Repeat every line below exactly as it reads.

■ ENTRIES SUPPLIED
===============

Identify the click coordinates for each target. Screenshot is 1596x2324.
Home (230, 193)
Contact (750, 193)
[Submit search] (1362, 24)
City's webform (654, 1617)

===============

■ ANSWER TO THE PROBLEM
Identify the click coordinates for each target. Screenshot is 1596x2324.
Home (230, 193)
Contact (750, 193)
[Submit search] (1362, 24)
City's webform (654, 1617)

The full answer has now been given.